Members of the ruling Workers’ Party Central Military Commission decided to complete a “major military action plan” on the duties of frontline troops and further strengthen the country’s nuclear war deterrence, state media said on Friday.
North Korea has not specified new operational tasks for frontline army units, but analysts say the country may consider deploying nuclear weapons to the battlefield targeting its South Korean rival along of its tense border.
While North Korea’s pursuit of nuclear-capable ballistic missiles that could reach the U.S. mainland is attracting much international attention, it is also developing a variety of short-range nuclear-capable missiles that can target South Korea. South.
Experts say his rhetoric around those missiles communicates a threat to use them proactively in warfare to blunt the stronger conventional forces of South Korea and the United States. About 28,500 American troops are stationed in the South to deter northern aggression.
At the three-day meeting of the military commission that ended on Thursday, Kim called on his entire army to “do everything possible” to implement plans to build up the country’s military muscle and consolidate ” powerful self-defense capabilities to crush all hostile forces and thus reliably”. protect the dignity of the great country.
The report by the North’s official Korean Central News Agency did not include any direct criticism of Washington or Seoul amid a prolonged stalemate in nuclear talks.
Shaking off an old pattern of precariousness, North Korea has already set an annual ballistic test record in the first half of 2022, firing around 30 missiles in more than 18 launch events, including its first tests involving intercontinental ballistic missiles. in nearly five years.

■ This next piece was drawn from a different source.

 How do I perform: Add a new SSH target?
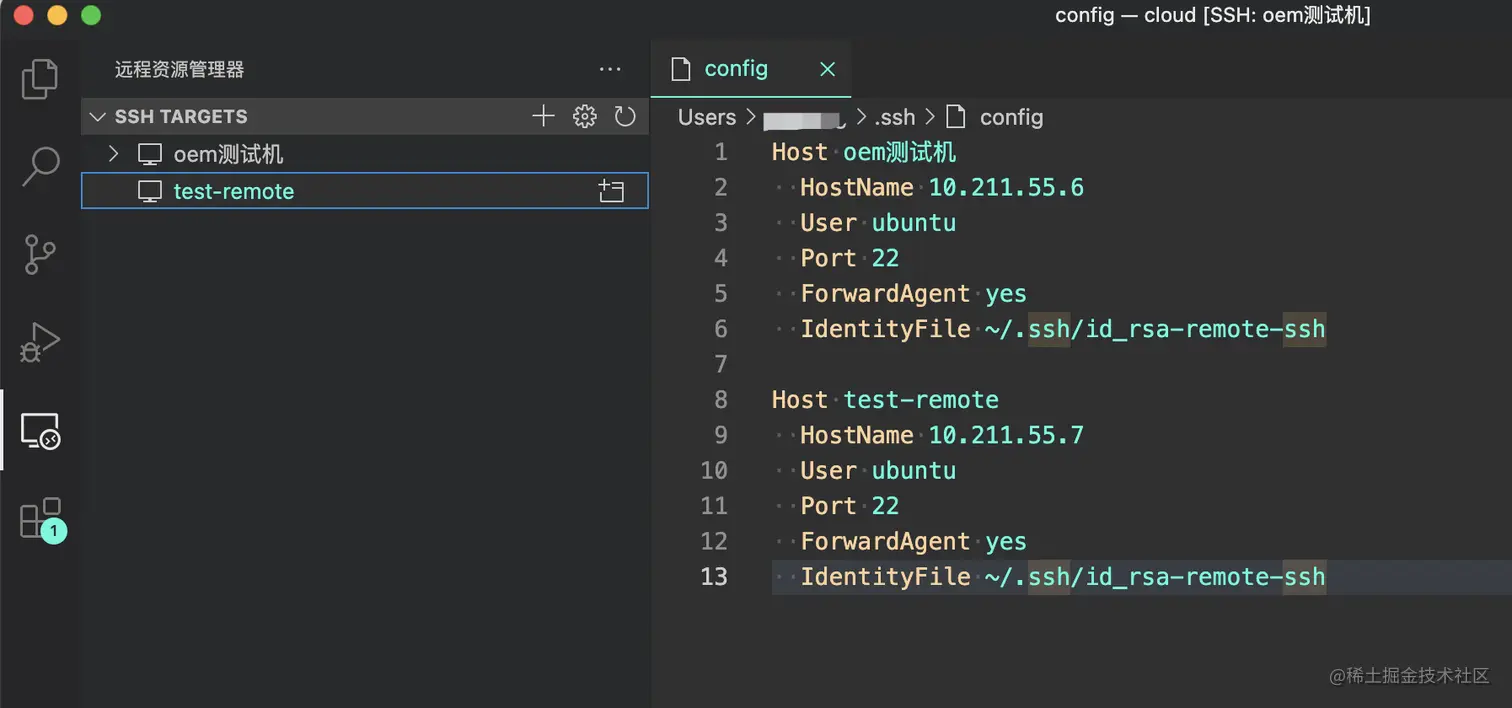pos(543,117)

Kim punctuated his recent tests with repeated comments that North Korea would proactively use its nuclear weapons when threatened or provoked, which experts say portends an escalating nuclear doctrine that could create greater concern for neighbours.
North Korea’s apparent push to deploy nuclear weapons to the battlefield in frontline units had been planned since April, when Kim oversaw a test of a new short-range missile that state media said would ‘significantly’ improve the firepower of front-line artillery units and ‘enhance the operational efficiency of tactical nuclear weapons’ .

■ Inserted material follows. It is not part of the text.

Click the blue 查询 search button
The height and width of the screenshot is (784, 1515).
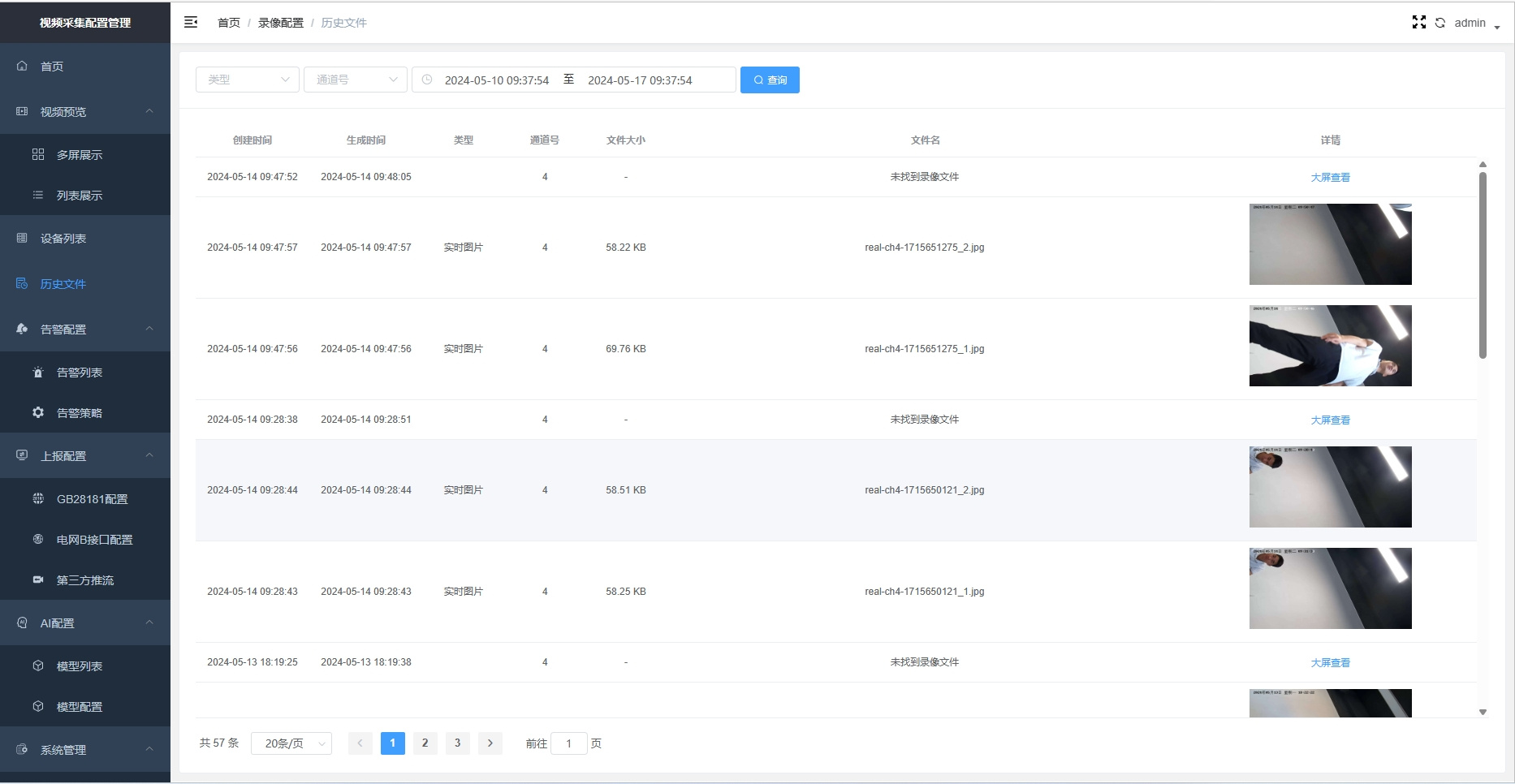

Experts say North Korea’s unusually fast pace of testing activity this year underscores Kim’s dual intent to advance its arsenal and pressure Washington over a long-stalled nuclear diplomacy. The talks have stalled since early 2019 over disagreements over the exchange of the release of crippling US-led sanctions against the North and the North’s disarmament measures.

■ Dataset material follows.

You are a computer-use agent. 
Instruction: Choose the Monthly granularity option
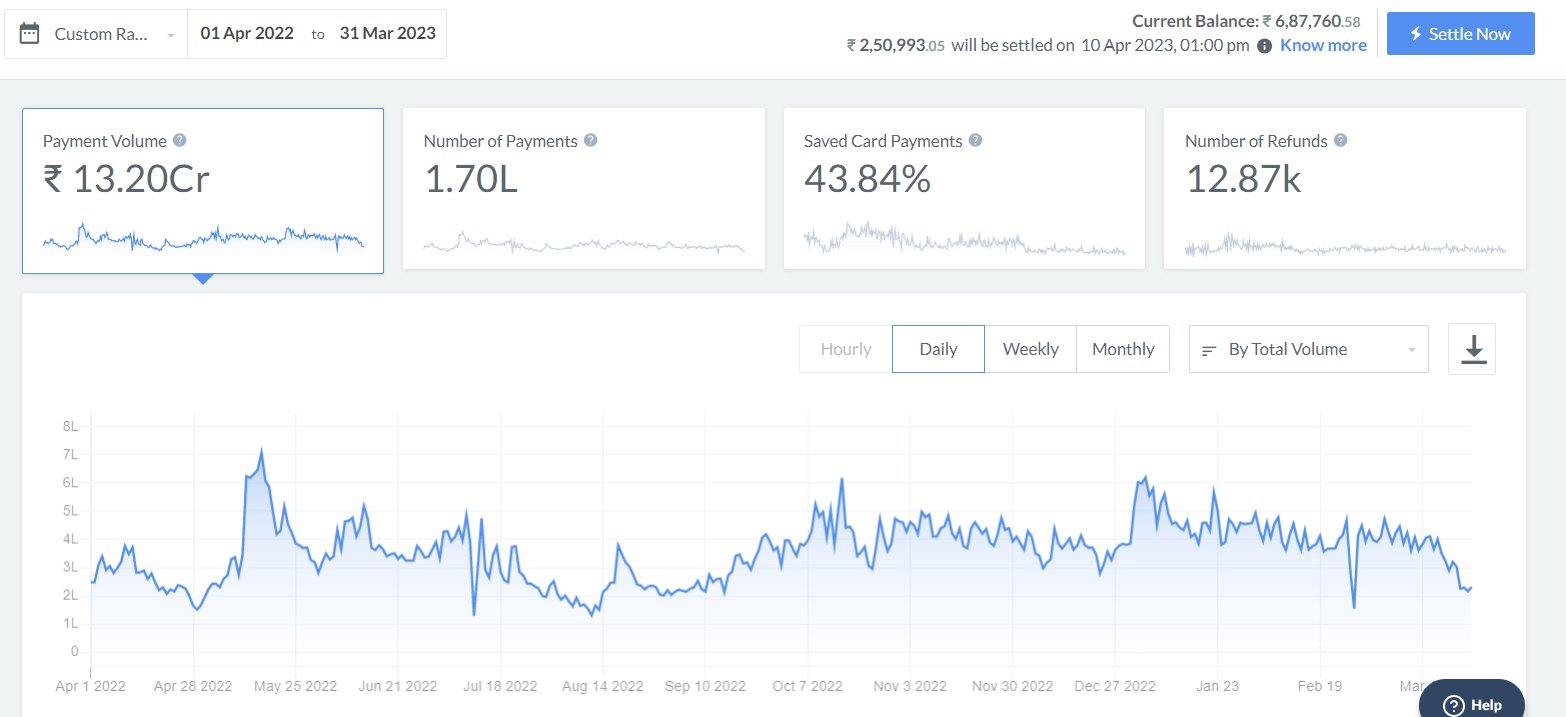(1123, 349)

Kim has shown no intention of fully giving up an arsenal that he considers his best guarantee of survival. His pressure campaign aims to force the United States to accept the idea of ​​the North as a nuclear power and to negotiate economic and security concessions from a position of strength, experts say.
The military meeting came amid signs that North Korea is preparing to carry out its first nuclear test since September 2017, when it claimed to have detonated a thermonuclear weapon that could be swung on its ICBMs.
Experts say North Korea could use its next nuclear test to claim it has acquired the ability to build a small nuclear warhead to fit its short-range missiles or other weapons it has recently acquired. tested, including a purported hypersonic missile and a long-range cruise missile. Smaller warheads would also be needed for the North’s declared pursuit of a multiple-warhead ICBM.